##### Dataset records #####
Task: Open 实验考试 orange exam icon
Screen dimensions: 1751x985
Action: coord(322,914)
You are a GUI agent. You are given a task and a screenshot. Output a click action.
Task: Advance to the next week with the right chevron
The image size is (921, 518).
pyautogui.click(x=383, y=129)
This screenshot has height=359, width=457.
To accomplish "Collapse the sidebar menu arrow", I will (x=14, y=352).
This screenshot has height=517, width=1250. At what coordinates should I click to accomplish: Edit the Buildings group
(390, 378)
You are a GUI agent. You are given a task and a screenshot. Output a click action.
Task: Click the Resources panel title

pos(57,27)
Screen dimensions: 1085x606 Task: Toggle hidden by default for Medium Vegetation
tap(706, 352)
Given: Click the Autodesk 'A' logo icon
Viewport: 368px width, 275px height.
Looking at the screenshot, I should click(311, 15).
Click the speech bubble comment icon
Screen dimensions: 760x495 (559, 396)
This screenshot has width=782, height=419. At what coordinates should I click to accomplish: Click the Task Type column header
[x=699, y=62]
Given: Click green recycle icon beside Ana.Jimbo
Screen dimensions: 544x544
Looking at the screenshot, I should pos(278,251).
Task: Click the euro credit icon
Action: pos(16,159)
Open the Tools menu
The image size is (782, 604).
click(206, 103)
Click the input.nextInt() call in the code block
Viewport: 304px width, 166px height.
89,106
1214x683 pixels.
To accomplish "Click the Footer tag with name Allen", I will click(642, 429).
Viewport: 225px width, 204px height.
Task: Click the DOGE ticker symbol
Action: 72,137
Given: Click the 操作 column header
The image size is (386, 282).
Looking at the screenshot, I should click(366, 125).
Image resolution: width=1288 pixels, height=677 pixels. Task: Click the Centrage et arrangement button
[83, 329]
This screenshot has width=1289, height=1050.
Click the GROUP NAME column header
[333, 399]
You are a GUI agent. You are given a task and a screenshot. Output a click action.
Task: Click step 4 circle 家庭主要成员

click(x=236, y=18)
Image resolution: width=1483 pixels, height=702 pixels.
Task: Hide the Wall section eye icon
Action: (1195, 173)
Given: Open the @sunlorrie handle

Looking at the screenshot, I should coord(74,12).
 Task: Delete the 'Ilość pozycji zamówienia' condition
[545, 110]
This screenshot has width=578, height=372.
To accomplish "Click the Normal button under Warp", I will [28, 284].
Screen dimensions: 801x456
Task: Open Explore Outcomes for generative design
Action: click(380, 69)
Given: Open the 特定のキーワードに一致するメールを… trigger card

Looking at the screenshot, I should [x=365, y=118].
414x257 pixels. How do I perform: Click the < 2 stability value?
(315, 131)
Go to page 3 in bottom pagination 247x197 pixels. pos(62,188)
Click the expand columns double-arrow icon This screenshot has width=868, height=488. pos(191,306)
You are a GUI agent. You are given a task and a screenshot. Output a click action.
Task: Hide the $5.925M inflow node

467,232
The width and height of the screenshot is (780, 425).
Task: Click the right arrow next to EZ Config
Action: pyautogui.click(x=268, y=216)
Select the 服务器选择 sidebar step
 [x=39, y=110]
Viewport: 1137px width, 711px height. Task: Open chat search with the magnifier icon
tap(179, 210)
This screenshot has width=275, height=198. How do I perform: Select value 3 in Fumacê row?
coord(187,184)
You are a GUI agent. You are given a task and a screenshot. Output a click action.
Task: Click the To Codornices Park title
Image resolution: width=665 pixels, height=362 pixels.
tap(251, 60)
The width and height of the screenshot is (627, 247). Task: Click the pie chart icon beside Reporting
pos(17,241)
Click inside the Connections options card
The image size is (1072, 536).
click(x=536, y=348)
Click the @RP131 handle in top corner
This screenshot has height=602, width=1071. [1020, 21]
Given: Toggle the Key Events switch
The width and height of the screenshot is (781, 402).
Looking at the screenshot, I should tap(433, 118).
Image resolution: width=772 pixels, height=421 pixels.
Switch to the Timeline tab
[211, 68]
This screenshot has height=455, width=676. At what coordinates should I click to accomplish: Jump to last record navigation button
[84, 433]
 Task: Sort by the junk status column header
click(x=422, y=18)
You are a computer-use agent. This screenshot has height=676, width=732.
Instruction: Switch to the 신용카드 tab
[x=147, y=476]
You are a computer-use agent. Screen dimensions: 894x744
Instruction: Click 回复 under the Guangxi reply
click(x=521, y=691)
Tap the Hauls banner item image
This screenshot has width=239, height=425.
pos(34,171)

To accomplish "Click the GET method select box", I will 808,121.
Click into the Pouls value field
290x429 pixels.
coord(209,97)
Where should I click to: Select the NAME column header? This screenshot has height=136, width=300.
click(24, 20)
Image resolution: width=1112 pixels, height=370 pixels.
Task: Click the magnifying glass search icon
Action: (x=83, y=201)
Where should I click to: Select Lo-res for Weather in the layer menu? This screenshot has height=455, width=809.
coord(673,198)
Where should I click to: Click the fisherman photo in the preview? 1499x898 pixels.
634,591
#####
* **Directive**:
Rewrite every line of the dataset excerpt above as a numbered list, leaving out the blank lines.

* **Output for this exercise**:
1. Task: Open 实验考试 orange exam icon
2. Screen dimensions: 1751x985
3. Action: coord(322,914)
4. You are a GUI agent. You are given a task and a screenshot. Output a click action.
5. Task: Advance to the next week with the right chevron
6. The image size is (921, 518).
7. pyautogui.click(x=383, y=129)
8. This screenshot has height=359, width=457.
9. To accomplish "Collapse the sidebar menu arrow", I will (x=14, y=352).
10. This screenshot has height=517, width=1250. At what coordinates should I click to accomplish: Edit the Buildings group
11. (390, 378)
12. You are a GUI agent. You are given a task and a screenshot. Output a click action.
13. Task: Click the Resources panel title
14. pos(57,27)
15. Screen dimensions: 1085x606 Task: Toggle hidden by default for Medium Vegetation
16. tap(706, 352)
17. Given: Click the Autodesk 'A' logo icon
18. Viewport: 368px width, 275px height.
19. Looking at the screenshot, I should click(311, 15).
20. Click the speech bubble comment icon
21. Screen dimensions: 760x495 (559, 396)
22. This screenshot has width=782, height=419. At what coordinates should I click to accomplish: Click the Task Type column header
23. [x=699, y=62]
24. Given: Click green recycle icon beside Ana.Jimbo
25. Screen dimensions: 544x544
26. Looking at the screenshot, I should pos(278,251).
27. Task: Click the euro credit icon
28. Action: pos(16,159)
29. Open the Tools menu
30. The image size is (782, 604).
31. click(206, 103)
32. Click the input.nextInt() call in the code block
33. Viewport: 304px width, 166px height.
34. 89,106
35. 1214x683 pixels.
36. To accomplish "Click the Footer tag with name Allen", I will click(642, 429).
37. Viewport: 225px width, 204px height.
38. Task: Click the DOGE ticker symbol
39. Action: 72,137
40. Given: Click the 操作 column header
41. The image size is (386, 282).
42. Looking at the screenshot, I should click(366, 125).
43. Image resolution: width=1288 pixels, height=677 pixels. Task: Click the Centrage et arrangement button
44. [83, 329]
45. This screenshot has width=1289, height=1050.
46. Click the GROUP NAME column header
47. [333, 399]
48. You are a GUI agent. You are given a task and a screenshot. Output a click action.
49. Task: Click step 4 circle 家庭主要成员
50. click(x=236, y=18)
51. Image resolution: width=1483 pixels, height=702 pixels.
52. Task: Hide the Wall section eye icon
53. Action: (1195, 173)
54. Given: Open the @sunlorrie handle
55. Looking at the screenshot, I should coord(74,12).
56.  Task: Delete the 'Ilość pozycji zamówienia' condition
57. [545, 110]
58. This screenshot has width=578, height=372.
59. To accomplish "Click the Normal button under Warp", I will [28, 284].
60. Screen dimensions: 801x456
61. Task: Open Explore Outcomes for generative design
62. Action: click(380, 69)
63. Given: Open the 特定のキーワードに一致するメールを… trigger card
64. Looking at the screenshot, I should [x=365, y=118].
65. 414x257 pixels. How do I perform: Click the < 2 stability value?
66. (315, 131)
67. Go to page 3 in bottom pagination 247x197 pixels. pos(62,188)
68. Click the expand columns double-arrow icon This screenshot has width=868, height=488. pos(191,306)
69. You are a GUI agent. You are given a task and a screenshot. Output a click action.
70. Task: Hide the $5.925M inflow node
71. 467,232
72. The width and height of the screenshot is (780, 425).
73. Task: Click the right arrow next to EZ Config
74. Action: pyautogui.click(x=268, y=216)
75. Select the 服务器选择 sidebar step
76.  [x=39, y=110]
77. Viewport: 1137px width, 711px height. Task: Open chat search with the magnifier icon
78. tap(179, 210)
79. This screenshot has width=275, height=198. How do I perform: Select value 3 in Fumacê row?
80. coord(187,184)
81. You are a GUI agent. You are given a task and a screenshot. Output a click action.
82. Task: Click the To Codornices Park title
83. Image resolution: width=665 pixels, height=362 pixels.
84. tap(251, 60)
85. The width and height of the screenshot is (627, 247). Task: Click the pie chart icon beside Reporting
86. pos(17,241)
87. Click inside the Connections options card
88. The image size is (1072, 536).
89. click(x=536, y=348)
90. Click the @RP131 handle in top corner
91. This screenshot has height=602, width=1071. [1020, 21]
92. Given: Toggle the Key Events switch
93. The width and height of the screenshot is (781, 402).
94. Looking at the screenshot, I should tap(433, 118).
95. Image resolution: width=772 pixels, height=421 pixels.
96. Switch to the Timeline tab
97. [211, 68]
98. This screenshot has height=455, width=676. At what coordinates should I click to accomplish: Jump to last record navigation button
99. [84, 433]
100.  Task: Sort by the junk status column header
101. click(x=422, y=18)
102. You are a computer-use agent. This screenshot has height=676, width=732.
103. Instruction: Switch to the 신용카드 tab
104. [x=147, y=476]
105. You are a computer-use agent. Screen dimensions: 894x744
106. Instruction: Click 回复 under the Guangxi reply
107. click(x=521, y=691)
108. Tap the Hauls banner item image
109. This screenshot has width=239, height=425.
110. pos(34,171)
111. To accomplish "Click the GET method select box", I will 808,121.
112. Click into the Pouls value field
113. 290x429 pixels.
114. coord(209,97)
115. Where should I click to: Select the NAME column header? This screenshot has height=136, width=300.
116. click(24, 20)
117. Image resolution: width=1112 pixels, height=370 pixels.
118. Task: Click the magnifying glass search icon
119. Action: (x=83, y=201)
120. Where should I click to: Select Lo-res for Weather in the layer menu? This screenshot has height=455, width=809.
121. coord(673,198)
122. Where should I click to: Click the fisherman photo in the preview? 1499x898 pixels.
123. 634,591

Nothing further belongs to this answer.